As compared to common stocks, mutual funds offer a variety of benefits. To name a few:

Diversification benefits

A mutual funds provides diversification benefits to its investors by investing funds in uncorrelated securities to minimise risk and maximise returns. It may not be possible for a lone investor to create a diversified portfolio and investing in mutual funds helps to overcome this barrier.

Unit Value

As compared to the cost of one company stock, the value of a mutual fund unit would be more valuable as it gives exposure to a variety of stocks. This may not be possible when purchasing a stock, as the price is fixed and gives exposure to only one company.

Surety

Considering the above case, there isn't any surety in the company stock's value (i.e. it may crash any time). However, this would not be the case when investing in the mutual fund as funds are divided upon multiple stocks/asset classes.

Q2)

Advantages:

  • On choosing the Bledsoe Large Company stock fund, the investor is expected to receive steady growth in wealth creation, as it is observed that Large Company stocks pay dividend regularly.
  • Also, the Bledsoe S&P 500 Index Fund is a relatively passive fund. If the index/market falls, the fund returns are also expected to fall. On the other hand, the Bledsoe Large Company stock fund is an actively managed fund.
  • The case also states that the Bledsoe Large Company stock fund has outperformed the market (S&P 500 Index) in six of the past 8 years. Thus, the track record also goes in favour of the Large Company stock fund.

Disadvantages:

  • The fund fees charged by the Bledsoe Large Company stock fund is 1.5% of the assets, where as the Bledsoe S&P 500 Index Fund charges a fee of 0.15% of the assets.
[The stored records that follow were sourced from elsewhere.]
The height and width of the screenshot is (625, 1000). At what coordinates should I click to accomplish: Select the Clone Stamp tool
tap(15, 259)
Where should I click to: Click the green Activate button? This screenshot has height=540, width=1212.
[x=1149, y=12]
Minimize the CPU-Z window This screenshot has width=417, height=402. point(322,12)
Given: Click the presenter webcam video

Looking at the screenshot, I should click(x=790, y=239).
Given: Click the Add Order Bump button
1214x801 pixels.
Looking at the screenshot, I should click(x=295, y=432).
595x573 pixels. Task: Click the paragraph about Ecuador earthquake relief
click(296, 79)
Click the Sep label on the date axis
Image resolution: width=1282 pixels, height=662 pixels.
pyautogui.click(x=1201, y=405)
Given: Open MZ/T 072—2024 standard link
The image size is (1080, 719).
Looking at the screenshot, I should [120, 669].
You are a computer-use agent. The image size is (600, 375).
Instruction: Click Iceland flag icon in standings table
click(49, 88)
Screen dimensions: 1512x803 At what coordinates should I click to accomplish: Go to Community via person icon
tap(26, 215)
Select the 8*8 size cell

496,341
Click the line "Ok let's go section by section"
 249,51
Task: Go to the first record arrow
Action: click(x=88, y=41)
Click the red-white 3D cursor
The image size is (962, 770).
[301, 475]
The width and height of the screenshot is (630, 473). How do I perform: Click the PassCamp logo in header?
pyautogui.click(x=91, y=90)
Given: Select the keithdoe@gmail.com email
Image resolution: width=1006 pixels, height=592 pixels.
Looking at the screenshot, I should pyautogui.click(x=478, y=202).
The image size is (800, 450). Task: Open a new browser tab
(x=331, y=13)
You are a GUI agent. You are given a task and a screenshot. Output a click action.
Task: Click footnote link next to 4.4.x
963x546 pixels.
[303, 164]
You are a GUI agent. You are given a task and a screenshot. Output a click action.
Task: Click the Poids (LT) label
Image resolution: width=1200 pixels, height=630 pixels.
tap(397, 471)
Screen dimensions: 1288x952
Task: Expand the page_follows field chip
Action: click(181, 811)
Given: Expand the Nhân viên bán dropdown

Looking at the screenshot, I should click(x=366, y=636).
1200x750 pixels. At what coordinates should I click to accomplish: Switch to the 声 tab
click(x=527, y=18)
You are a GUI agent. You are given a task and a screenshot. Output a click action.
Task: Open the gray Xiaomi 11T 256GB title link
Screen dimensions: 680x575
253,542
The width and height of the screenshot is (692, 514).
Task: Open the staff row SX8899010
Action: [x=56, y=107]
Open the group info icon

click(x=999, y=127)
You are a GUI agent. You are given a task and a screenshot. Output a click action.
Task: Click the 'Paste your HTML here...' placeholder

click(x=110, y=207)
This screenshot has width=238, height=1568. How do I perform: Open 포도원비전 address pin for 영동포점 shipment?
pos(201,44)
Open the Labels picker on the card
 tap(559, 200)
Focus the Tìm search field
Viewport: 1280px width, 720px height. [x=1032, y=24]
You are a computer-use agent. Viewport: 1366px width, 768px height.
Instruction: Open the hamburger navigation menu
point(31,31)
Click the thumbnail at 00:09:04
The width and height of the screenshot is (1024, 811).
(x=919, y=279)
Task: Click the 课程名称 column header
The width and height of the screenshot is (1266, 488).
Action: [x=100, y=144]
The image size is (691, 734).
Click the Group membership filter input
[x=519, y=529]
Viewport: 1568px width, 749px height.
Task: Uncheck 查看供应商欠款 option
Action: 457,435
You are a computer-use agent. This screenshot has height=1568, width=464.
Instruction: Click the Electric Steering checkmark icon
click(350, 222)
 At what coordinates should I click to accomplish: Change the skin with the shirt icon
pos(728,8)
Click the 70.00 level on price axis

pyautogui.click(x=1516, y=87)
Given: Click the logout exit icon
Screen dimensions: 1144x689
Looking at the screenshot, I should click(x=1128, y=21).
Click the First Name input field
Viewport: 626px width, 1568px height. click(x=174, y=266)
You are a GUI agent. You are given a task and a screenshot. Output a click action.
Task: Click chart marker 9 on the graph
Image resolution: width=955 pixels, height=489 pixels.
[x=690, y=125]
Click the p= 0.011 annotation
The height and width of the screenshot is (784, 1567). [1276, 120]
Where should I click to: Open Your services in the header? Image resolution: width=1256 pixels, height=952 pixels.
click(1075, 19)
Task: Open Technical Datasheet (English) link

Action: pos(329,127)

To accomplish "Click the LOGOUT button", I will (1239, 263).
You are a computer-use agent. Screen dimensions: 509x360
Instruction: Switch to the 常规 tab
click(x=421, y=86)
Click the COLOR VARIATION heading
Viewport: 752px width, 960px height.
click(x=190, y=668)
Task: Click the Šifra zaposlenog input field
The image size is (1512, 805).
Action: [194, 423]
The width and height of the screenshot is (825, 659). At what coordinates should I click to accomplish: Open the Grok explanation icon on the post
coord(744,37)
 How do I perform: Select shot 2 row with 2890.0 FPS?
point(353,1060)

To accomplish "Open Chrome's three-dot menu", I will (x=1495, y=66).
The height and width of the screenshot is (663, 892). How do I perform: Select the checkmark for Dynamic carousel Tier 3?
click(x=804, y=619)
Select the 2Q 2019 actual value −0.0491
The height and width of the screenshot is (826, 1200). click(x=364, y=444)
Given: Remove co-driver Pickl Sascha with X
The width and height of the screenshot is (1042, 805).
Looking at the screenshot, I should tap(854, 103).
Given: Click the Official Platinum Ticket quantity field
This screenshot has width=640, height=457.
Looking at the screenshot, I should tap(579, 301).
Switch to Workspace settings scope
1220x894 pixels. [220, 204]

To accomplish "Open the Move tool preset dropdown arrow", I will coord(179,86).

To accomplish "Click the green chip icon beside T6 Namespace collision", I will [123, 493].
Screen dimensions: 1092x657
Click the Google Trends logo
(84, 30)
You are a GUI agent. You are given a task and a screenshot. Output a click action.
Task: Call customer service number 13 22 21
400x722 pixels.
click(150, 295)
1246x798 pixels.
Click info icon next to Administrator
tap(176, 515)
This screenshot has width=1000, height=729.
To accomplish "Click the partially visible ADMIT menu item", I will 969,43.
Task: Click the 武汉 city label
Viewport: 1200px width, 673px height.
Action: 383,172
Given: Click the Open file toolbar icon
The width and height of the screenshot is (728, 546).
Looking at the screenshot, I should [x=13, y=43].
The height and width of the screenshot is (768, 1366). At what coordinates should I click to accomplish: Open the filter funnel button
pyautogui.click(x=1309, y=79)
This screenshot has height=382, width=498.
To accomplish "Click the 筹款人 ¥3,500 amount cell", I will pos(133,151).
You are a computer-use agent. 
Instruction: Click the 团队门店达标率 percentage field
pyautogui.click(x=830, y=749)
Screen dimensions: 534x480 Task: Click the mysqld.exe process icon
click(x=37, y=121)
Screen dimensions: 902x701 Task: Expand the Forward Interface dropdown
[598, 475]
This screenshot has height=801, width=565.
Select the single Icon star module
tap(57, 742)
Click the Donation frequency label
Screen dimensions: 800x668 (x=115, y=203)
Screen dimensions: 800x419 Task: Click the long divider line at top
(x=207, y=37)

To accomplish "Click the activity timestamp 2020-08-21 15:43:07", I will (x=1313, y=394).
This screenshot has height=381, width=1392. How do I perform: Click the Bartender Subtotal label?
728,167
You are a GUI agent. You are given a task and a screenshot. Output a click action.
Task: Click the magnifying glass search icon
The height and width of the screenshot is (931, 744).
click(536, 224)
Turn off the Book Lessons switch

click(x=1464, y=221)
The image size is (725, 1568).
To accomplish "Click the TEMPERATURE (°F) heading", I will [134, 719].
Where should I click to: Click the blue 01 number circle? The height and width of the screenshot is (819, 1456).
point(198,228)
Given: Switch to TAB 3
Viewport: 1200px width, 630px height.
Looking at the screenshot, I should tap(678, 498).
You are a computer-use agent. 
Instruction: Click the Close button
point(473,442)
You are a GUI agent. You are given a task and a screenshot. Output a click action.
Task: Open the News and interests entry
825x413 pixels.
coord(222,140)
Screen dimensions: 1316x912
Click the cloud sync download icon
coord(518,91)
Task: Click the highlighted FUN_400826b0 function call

Such a high percent of fees could eat up the returns given to the investors, which are net of the fees paid.
  • On observing the 10-year annual return and standard deviation, we can see that the Bledsoe Large Company stock fund has had a higher standard deviation of returns at 23.82%, as compared to Bledsoe S&P 500 Index Fund's 20.43%.
  • In fact, the Average 10-year annual return of the Large Company stock fund has been low at 8.58%, as compared to Bledsoe S&P 500 Index Fund's 9.18%.
  • The main reason for this could be the fees, that would eat a major part of the return.

Q3)

  • As the history in the stock market goes, Small cap funds have had significant upside growth potential, which aren't matched even by matured large cap companies in the market.
  • Even though there exists a high risk in investing in such stocks through the Bledsoe Small Cap fund, the rewards in terms of return could also be well worth it.
  • The expenses in this fund are bound to be higher as the management would wish to invest in small cap companies that have high growth opportunities, which are very difficult to find.
  • A high fund charge of 1.7% could be a concern in this fund, because as we saw above in Q2, high fees are bound to eat up the fund returns.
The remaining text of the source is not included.